Бетонные полосы Даккского аэропорта тоже пестрят заплатами забросанных гравием воронок. Нашим могучим «Антеям» едва-едва хватило полосы для приземления. Тормозили так, что задымились колеса, и их на ходу забрасывали из огнетушителей хлопьями углекислоты. В накаленном бензиновом воздухе аэропорта вдруг запорхали снежинки, колеса покрылись белой изморозью.

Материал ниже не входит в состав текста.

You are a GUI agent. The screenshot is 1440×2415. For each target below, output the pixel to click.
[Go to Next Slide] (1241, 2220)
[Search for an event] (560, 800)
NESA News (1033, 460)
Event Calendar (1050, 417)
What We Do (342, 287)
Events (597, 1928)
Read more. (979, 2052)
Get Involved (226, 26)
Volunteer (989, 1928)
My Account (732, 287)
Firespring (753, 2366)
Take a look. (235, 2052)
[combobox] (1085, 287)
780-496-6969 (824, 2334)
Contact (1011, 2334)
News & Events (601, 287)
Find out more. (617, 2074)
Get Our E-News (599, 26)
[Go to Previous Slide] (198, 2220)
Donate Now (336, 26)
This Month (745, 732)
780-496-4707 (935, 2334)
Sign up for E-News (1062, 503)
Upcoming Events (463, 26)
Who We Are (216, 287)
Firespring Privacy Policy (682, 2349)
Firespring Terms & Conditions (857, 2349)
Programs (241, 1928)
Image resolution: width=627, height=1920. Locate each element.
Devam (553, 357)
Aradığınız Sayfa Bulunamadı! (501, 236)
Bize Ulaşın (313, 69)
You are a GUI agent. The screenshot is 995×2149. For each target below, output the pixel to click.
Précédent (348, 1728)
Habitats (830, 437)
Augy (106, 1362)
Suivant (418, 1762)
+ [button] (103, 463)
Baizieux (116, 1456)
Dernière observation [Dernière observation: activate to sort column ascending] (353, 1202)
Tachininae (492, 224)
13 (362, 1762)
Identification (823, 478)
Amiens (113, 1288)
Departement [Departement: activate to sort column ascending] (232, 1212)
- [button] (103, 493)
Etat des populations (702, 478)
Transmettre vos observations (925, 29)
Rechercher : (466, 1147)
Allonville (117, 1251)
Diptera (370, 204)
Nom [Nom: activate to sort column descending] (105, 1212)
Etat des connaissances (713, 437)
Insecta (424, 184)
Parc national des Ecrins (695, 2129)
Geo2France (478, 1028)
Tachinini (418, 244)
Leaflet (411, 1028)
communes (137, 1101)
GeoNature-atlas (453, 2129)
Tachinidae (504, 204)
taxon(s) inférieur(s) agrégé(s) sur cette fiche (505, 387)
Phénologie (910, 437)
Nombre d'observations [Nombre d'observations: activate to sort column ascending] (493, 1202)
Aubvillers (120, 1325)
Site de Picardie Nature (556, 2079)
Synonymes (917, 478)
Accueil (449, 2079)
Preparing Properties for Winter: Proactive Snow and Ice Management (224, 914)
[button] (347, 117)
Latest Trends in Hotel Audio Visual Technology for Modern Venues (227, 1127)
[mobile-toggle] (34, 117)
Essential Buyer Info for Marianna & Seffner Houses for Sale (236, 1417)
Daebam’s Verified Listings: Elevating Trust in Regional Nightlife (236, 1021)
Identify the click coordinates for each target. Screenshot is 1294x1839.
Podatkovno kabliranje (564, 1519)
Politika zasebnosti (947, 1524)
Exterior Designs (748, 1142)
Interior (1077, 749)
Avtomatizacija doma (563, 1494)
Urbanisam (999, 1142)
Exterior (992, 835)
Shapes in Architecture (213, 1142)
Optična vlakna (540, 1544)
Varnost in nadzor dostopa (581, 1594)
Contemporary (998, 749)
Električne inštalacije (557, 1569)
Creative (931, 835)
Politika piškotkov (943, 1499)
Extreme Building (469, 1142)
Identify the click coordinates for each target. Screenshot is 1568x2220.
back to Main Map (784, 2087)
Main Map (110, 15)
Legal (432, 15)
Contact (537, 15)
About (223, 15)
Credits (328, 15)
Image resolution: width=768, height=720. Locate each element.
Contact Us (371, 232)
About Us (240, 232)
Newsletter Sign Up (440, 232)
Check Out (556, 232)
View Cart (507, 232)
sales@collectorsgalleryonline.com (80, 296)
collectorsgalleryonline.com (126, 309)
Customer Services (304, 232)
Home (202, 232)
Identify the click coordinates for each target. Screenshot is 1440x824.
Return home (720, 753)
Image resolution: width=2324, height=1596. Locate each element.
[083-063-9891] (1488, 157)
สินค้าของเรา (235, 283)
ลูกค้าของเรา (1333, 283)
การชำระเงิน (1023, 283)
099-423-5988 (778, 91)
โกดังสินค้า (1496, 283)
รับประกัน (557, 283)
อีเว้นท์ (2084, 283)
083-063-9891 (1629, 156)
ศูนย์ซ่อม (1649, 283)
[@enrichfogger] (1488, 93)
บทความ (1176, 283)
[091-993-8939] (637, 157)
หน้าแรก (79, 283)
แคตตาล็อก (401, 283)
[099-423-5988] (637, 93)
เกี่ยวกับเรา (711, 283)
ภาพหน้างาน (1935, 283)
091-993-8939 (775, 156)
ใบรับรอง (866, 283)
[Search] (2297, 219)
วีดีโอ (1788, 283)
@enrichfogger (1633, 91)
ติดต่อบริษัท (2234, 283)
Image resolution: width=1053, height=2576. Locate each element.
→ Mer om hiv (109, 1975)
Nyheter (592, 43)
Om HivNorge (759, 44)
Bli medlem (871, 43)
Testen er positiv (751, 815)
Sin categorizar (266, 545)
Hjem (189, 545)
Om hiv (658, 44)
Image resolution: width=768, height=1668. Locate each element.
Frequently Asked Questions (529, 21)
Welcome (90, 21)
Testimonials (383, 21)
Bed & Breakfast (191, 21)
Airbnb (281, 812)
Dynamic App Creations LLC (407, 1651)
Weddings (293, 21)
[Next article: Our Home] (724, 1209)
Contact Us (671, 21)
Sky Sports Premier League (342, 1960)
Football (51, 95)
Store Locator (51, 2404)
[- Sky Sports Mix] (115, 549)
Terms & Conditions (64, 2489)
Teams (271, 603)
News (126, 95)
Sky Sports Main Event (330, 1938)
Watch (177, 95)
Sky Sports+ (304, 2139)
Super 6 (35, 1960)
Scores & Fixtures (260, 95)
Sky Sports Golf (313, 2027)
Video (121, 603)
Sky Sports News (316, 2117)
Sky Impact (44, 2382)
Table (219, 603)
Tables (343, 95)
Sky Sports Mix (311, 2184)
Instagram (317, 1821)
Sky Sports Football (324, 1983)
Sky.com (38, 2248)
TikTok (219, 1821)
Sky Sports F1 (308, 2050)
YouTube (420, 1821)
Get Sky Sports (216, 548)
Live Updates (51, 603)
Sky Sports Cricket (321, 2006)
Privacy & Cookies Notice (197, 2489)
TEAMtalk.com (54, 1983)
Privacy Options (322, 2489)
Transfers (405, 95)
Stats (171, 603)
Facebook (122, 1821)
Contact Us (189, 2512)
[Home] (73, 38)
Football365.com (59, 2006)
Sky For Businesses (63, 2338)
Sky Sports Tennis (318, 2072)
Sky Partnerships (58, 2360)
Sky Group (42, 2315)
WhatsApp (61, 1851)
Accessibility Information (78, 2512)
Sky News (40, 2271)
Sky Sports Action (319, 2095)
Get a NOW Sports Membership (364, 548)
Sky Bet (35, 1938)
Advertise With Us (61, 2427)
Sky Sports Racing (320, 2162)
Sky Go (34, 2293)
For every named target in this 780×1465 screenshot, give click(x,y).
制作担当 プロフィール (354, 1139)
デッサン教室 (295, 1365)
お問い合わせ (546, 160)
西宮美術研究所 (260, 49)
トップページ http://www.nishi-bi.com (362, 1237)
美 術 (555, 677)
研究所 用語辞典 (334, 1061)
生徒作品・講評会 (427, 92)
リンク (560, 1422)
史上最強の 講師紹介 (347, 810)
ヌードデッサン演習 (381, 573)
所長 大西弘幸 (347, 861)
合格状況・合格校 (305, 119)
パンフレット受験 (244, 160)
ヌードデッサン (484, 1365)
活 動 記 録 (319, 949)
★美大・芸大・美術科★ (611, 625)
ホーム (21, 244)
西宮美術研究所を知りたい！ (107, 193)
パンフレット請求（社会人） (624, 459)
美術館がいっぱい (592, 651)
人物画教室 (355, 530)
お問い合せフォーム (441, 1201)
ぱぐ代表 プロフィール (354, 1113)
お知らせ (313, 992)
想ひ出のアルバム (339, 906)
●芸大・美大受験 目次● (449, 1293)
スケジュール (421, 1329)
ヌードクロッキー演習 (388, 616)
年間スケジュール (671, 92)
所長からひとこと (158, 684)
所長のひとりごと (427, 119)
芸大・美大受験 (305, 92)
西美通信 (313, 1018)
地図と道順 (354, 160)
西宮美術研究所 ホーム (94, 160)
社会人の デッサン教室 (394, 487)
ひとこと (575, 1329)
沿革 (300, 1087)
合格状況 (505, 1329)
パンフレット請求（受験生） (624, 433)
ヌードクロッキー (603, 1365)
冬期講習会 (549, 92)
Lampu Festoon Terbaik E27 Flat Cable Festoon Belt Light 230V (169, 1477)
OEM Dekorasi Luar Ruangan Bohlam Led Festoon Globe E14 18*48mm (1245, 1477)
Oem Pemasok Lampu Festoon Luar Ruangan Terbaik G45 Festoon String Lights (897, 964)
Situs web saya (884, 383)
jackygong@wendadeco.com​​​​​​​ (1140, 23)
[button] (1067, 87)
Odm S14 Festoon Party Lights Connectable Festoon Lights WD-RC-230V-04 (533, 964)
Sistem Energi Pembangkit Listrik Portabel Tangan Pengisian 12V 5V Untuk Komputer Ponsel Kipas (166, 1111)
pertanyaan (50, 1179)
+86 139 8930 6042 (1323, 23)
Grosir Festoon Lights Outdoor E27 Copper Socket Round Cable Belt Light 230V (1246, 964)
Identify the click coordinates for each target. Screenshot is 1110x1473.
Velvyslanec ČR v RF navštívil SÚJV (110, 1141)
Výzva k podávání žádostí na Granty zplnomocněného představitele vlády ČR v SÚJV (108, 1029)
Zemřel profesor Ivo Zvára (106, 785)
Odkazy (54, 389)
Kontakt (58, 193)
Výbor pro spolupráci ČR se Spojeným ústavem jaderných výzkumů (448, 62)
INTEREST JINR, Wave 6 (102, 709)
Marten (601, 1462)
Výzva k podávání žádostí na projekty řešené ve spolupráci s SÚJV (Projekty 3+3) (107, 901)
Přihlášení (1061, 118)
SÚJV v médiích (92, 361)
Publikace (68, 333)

Так ознаменовалось прибытие русских. А когда из чрева самолета выползли наши машины, сотрудники аэропорта, которые пришли нас встречать, стали чуть ли не из-под колес выхватывать комочки глины, налипшей на скаты УАЗов в Шереметьеве. «Русская земля», — поясняли они и бережно рассовывали по карманам неожиданные сувениры.

Здесь земля совсем другая — желто-красный песок, нанесенный разливами рек. Сейчас водные артерии сжались, превратились в капилляры. Дожди запаздывают. Мы почувствовали эту затянувшуюся сушь сразу же, как выехали в Хили: раскаленными бортами УАЗа, протекторами колес, которые беспомощно прокручиваются в толстом ковре красной пыли. Он выстлал весь путь на участке Богра—Джайпурхат. При скорости двадцать-тридцать километров облако пыли наглухо окутывает машину. Лешу Глаголева, который рискнул поехать со мной, тогда как остальные отправились из Дакки на вертолете, это очень беспокоит: безукоризненно белые рубашка и шорты прямо на глазах перекрашиваются в густой коричневый цвет. Каково ему, хирургу, пассивно наблюдать нашествие мириад пылинок, каждая из которых, как известно, несет сотни микробов!..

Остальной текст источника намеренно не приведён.